In silico analysis of the likely plasmid content of the isolates using PlasmidFinder revealed that, apart from the IncQ1 plasmids harboring the novel bla_OXA variants, they carried several additional replicons (Table S3 in the supplemental material). E. coli WW16 harbored an additional replicon not detected by PlasmidFinder that was 99% identical to and that covered 99% of the pEA3 29.5-kb plasmid found in the plant pathogen Erwinia amylovora CFBP 2585 (GenBank accession number NC_020920) and related to molecules found in E. coli strains isolated from swine (strains FSEC-01 and FSEC-02) (29). Application of the commercial PCR-based replicon typing (PBRT) method identified the FII incompatibility group in E. cloacae WW13 and IncHI1 and IncFII(K) in E. coli WW16. Electrophoresis of plasmid DNA extracted by an alkaline lysis protocol confirmed the presence of several small to medium-size plasmids in both strains that were undetectable by PBRT.

Both strains could readily serve as donors of β-lactam resistance during mating assays.
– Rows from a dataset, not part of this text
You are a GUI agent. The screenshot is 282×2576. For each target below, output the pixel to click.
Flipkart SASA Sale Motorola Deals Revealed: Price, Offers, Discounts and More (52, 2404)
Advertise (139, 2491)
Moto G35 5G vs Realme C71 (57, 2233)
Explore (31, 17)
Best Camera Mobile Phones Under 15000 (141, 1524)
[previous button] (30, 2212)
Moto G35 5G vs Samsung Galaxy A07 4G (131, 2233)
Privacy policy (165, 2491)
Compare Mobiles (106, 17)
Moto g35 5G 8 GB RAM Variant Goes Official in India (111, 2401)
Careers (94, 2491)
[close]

Transconjugant clones obtained by a conjugation experiment with E. cloacae WW13 exhibited a phenotype typical for class D β-lactamases (i.e., resistance to penicillins, reduced susceptibility to penicillin-inhibitor combinations, and susceptibility to cephalosporins, cephamycins, and carbapenems; Table 1, strain trcWW13), and they produced the OXA-656 variant located on the IncQ1 plasmid of strain WW13(pQGU13). The mobilization of pQGU13 was facilitated by an IncFII plasmid, as indicated by PBRT. WW13 transconjugants were also resistant to sulfonamides and exhibited elevated MICs for streptomycin (Table 1), in line with the gene content of pQGU13, further indicating that the IncFII replicon did not carry any antibiotic resistance gene. The conjugation mixture of E. coli WW16 yielded two types of transconjugants differing in their β-lactam resistance phenotypes. The first corresponded to production of an OXA-type enzyme (Table 1, strain trcWW16-1), with PCR and sequencing confirming the presence of bla_OXA-655 and the IncQ1 plasmid (pQGU16). The replicon that enabled its mobilization was the pEA3-like plasmid. The second phenotype was typical for expression of an ESBL (Table 1, strain trcWW16-2). trcWW16-2 produced, in addition to the SHV-12 ESBL, the narrow-spectrum enzymes OXA-1 and TEM-1 and, moreover, exhibited resistances to aminoglycosides, chloramphenicol, and trimethoprim that were expressed by the IncFII(K) plasmid (Table 1).

Characterization of the novel OXA-expressing IncQ1 plasmids.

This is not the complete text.